SELECTED PASSAGE.
Governmental Regulation
 
To be sold and distributed as biodiesel, the fuel must meet governmental standards, such as ASTM D6751-06a in the United States and EN14214:2003 in the European Union.
 
Agencies of the United States government, including the DOE, the EPA, the Internal Revenue Service (the “IRS”), the Department of Agriculture (“USDA”) and more than half of the states and over 15 foreign countries offer biodiesel incentives or have mandates for the use of biodiesel, or both. There are other governmental incentives that do not directly reduce the net cost of producing or blending biodiesel, but that drive the demand for the fuel. For example, the IRS offers tax credits for investment in qualifying refueling property, the EPA will pay 50-100% of the cost for schools to upgrade and/or replace their buses and programs administered by the DOE indirectly require government fleet operators to purchase substantial amounts of biodiesel.

COLLECTED MATERIAL.
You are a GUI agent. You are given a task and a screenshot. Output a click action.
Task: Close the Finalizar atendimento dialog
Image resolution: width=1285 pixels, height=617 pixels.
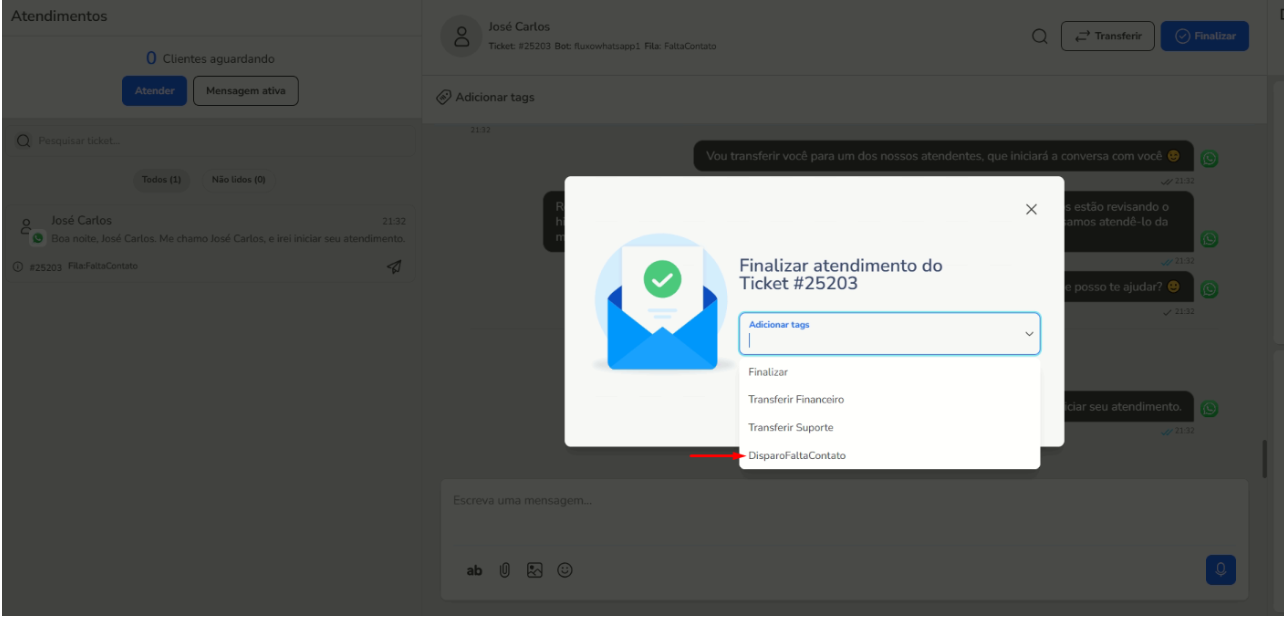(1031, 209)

PROBLEMS.
1. Please translate this sentence from the biodiesel regulation text into Spanish: "To be sold and distributed as biodiesel, the fuel must meet governmental standards, such as ASTM D6751-06a in the United States and EN14214:2003 in the European Union."
2. According to the biodiesel regulation text, what share of the cost will the EPA pay for schools to upgrade or replace their buses?

FINAL ANSWERS.
1. Para venderse y distribuirse como biodiésel, el combustible debe cumplir las normas gubernamentales, como la ASTM D6751-06a en los Estados Unidos y la EN14214:2003 en la Unión Europea.

2. 50-100% of the cost.